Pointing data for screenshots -
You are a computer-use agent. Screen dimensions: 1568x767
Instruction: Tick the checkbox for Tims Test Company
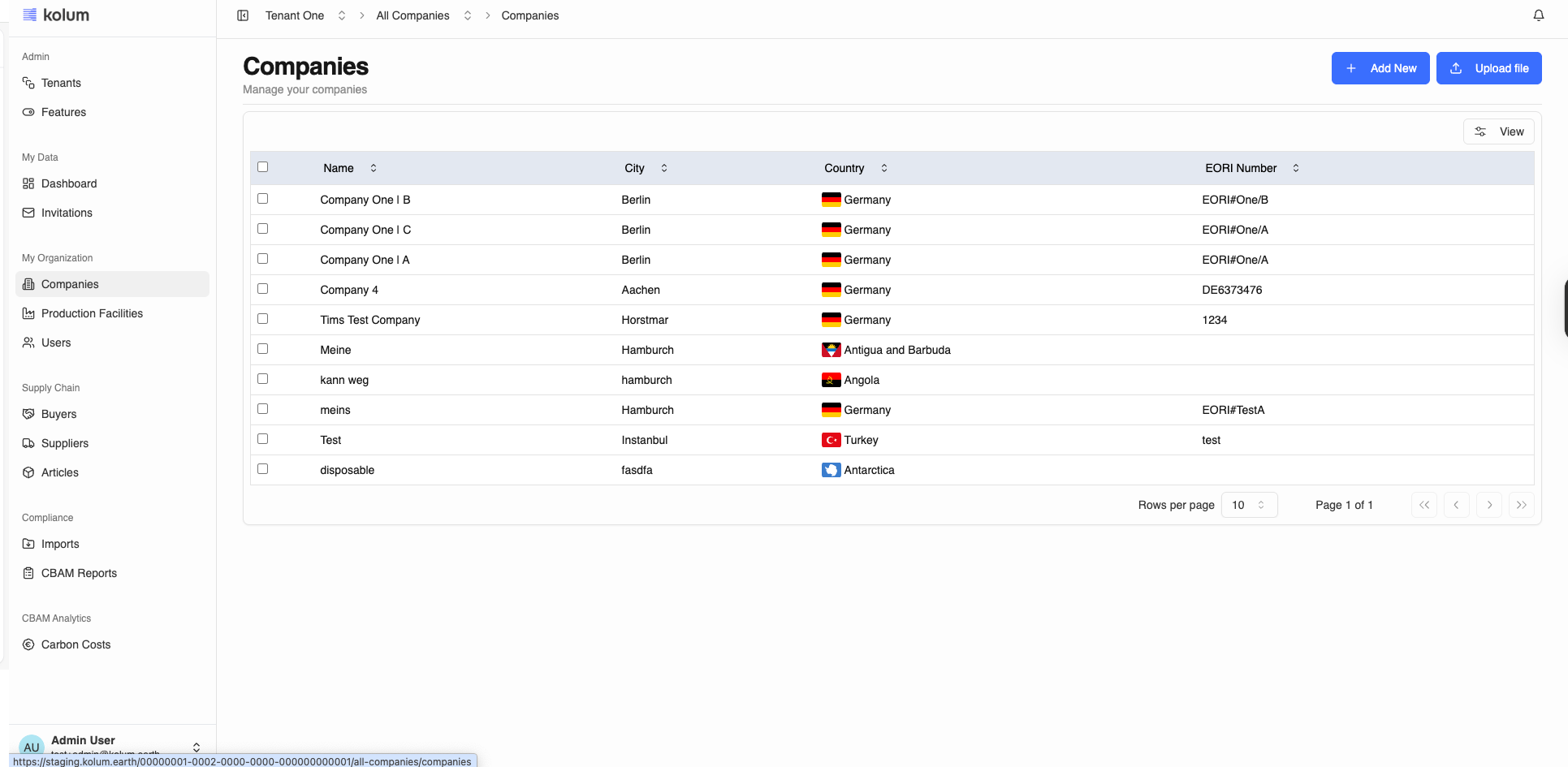click(262, 319)
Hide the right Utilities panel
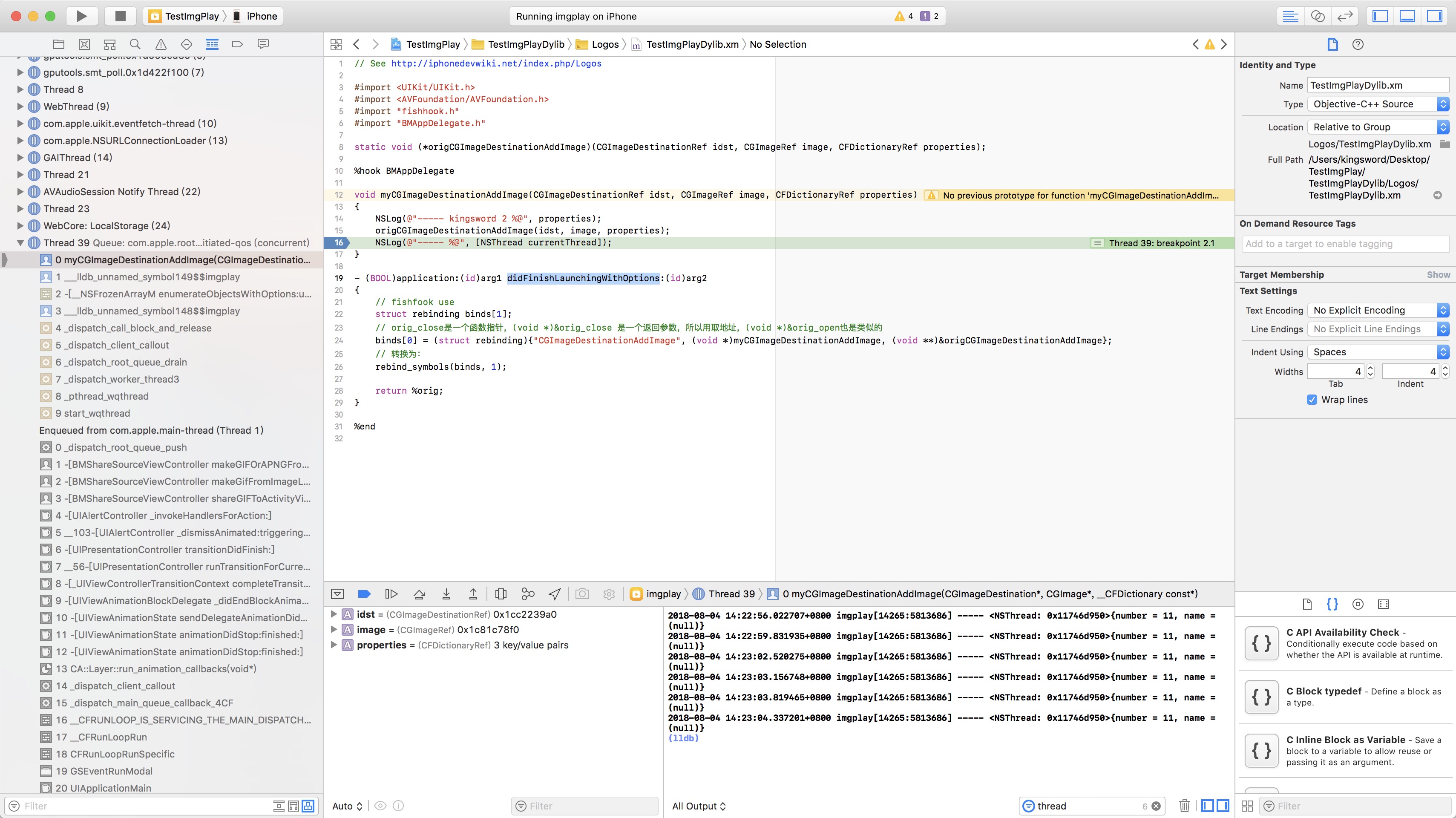The width and height of the screenshot is (1456, 818). click(x=1434, y=16)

Prompt - Reproduce all of the records above with "checkbox" replaced by "check box" and nothing else altered, omitting the pictures.

Response below -
You are a computer-use agent. Screen dimensions: 1568x767
Instruction: Tick the check box for Tims Test Company
click(262, 319)
Hide the right Utilities panel
The width and height of the screenshot is (1456, 818). click(x=1434, y=16)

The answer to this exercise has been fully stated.